■ **How to complete this task**:
Each record below should be repeated precisely as written.

■ **Available data**:

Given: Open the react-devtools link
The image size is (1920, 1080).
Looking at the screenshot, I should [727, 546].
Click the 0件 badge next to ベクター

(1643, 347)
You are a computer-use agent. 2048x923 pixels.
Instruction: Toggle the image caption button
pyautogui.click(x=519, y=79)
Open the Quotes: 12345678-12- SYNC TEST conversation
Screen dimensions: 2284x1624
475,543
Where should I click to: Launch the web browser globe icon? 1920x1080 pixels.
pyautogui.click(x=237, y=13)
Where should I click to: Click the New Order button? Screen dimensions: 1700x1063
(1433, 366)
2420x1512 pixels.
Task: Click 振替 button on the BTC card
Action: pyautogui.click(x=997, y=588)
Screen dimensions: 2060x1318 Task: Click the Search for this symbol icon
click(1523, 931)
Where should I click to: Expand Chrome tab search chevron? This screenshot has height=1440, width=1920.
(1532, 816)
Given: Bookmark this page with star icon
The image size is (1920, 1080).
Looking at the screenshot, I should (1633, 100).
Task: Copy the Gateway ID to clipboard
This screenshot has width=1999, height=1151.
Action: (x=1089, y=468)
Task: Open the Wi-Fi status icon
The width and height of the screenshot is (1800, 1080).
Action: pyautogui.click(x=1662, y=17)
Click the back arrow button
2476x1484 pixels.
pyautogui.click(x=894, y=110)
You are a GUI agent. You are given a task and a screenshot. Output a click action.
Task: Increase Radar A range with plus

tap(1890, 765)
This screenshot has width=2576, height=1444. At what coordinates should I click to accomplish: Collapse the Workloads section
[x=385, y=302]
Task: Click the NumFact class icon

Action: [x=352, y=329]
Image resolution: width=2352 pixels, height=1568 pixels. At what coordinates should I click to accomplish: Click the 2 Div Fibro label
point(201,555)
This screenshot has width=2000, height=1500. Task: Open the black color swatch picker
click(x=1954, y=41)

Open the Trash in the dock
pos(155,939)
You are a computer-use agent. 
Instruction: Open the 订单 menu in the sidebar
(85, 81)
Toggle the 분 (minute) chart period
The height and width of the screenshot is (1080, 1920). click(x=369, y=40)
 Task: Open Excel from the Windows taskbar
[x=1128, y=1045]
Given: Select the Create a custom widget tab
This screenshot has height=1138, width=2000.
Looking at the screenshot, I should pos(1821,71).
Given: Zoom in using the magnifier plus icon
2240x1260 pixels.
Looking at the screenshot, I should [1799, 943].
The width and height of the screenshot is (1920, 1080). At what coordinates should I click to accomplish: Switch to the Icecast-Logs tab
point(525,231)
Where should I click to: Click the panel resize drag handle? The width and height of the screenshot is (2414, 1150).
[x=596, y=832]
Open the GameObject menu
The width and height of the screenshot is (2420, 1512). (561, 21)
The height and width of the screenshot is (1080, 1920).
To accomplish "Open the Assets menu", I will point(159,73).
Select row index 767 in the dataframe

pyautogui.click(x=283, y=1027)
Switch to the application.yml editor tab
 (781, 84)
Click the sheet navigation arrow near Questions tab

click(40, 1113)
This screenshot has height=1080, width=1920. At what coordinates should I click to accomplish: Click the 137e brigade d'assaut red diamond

■ **Solution for this problem**:
Given: Open the react-devtools link
The image size is (1920, 1080).
Looking at the screenshot, I should [727, 546].
Click the 0件 badge next to ベクター

(1643, 347)
You are a computer-use agent. 2048x923 pixels.
Instruction: Toggle the image caption button
pyautogui.click(x=519, y=79)
Open the Quotes: 12345678-12- SYNC TEST conversation
Screen dimensions: 2284x1624
475,543
Where should I click to: Launch the web browser globe icon? 1920x1080 pixels.
pyautogui.click(x=237, y=13)
Where should I click to: Click the New Order button? Screen dimensions: 1700x1063
(1433, 366)
2420x1512 pixels.
Task: Click 振替 button on the BTC card
Action: pyautogui.click(x=997, y=588)
Screen dimensions: 2060x1318 Task: Click the Search for this symbol icon
click(1523, 931)
Where should I click to: Expand Chrome tab search chevron? This screenshot has height=1440, width=1920.
(1532, 816)
Given: Bookmark this page with star icon
The image size is (1920, 1080).
Looking at the screenshot, I should (1633, 100).
Task: Copy the Gateway ID to clipboard
This screenshot has width=1999, height=1151.
Action: (x=1089, y=468)
Task: Open the Wi-Fi status icon
The width and height of the screenshot is (1800, 1080).
Action: pyautogui.click(x=1662, y=17)
Click the back arrow button
2476x1484 pixels.
pyautogui.click(x=894, y=110)
You are a GUI agent. You are given a task and a screenshot. Output a click action.
Task: Increase Radar A range with plus

tap(1890, 765)
This screenshot has width=2576, height=1444. At what coordinates should I click to accomplish: Collapse the Workloads section
[x=385, y=302]
Task: Click the NumFact class icon

Action: [x=352, y=329]
Image resolution: width=2352 pixels, height=1568 pixels. At what coordinates should I click to accomplish: Click the 2 Div Fibro label
point(201,555)
This screenshot has width=2000, height=1500. Task: Open the black color swatch picker
click(x=1954, y=41)

Open the Trash in the dock
pos(155,939)
You are a computer-use agent. 
Instruction: Open the 订单 menu in the sidebar
(85, 81)
Toggle the 분 (minute) chart period
The height and width of the screenshot is (1080, 1920). click(x=369, y=40)
 Task: Open Excel from the Windows taskbar
[x=1128, y=1045]
Given: Select the Create a custom widget tab
This screenshot has height=1138, width=2000.
Looking at the screenshot, I should pos(1821,71).
Given: Zoom in using the magnifier plus icon
2240x1260 pixels.
Looking at the screenshot, I should [1799, 943].
The width and height of the screenshot is (1920, 1080). At what coordinates should I click to accomplish: Switch to the Icecast-Logs tab
point(525,231)
Where should I click to: Click the panel resize drag handle? The width and height of the screenshot is (2414, 1150).
[x=596, y=832]
Open the GameObject menu
The width and height of the screenshot is (2420, 1512). (561, 21)
The height and width of the screenshot is (1080, 1920).
To accomplish "Open the Assets menu", I will point(159,73).
Select row index 767 in the dataframe

pyautogui.click(x=283, y=1027)
Switch to the application.yml editor tab
 (781, 84)
Click the sheet navigation arrow near Questions tab

click(40, 1113)
This screenshot has height=1080, width=1920. At what coordinates should I click to accomplish: Click the 137e brigade d'assaut red diamond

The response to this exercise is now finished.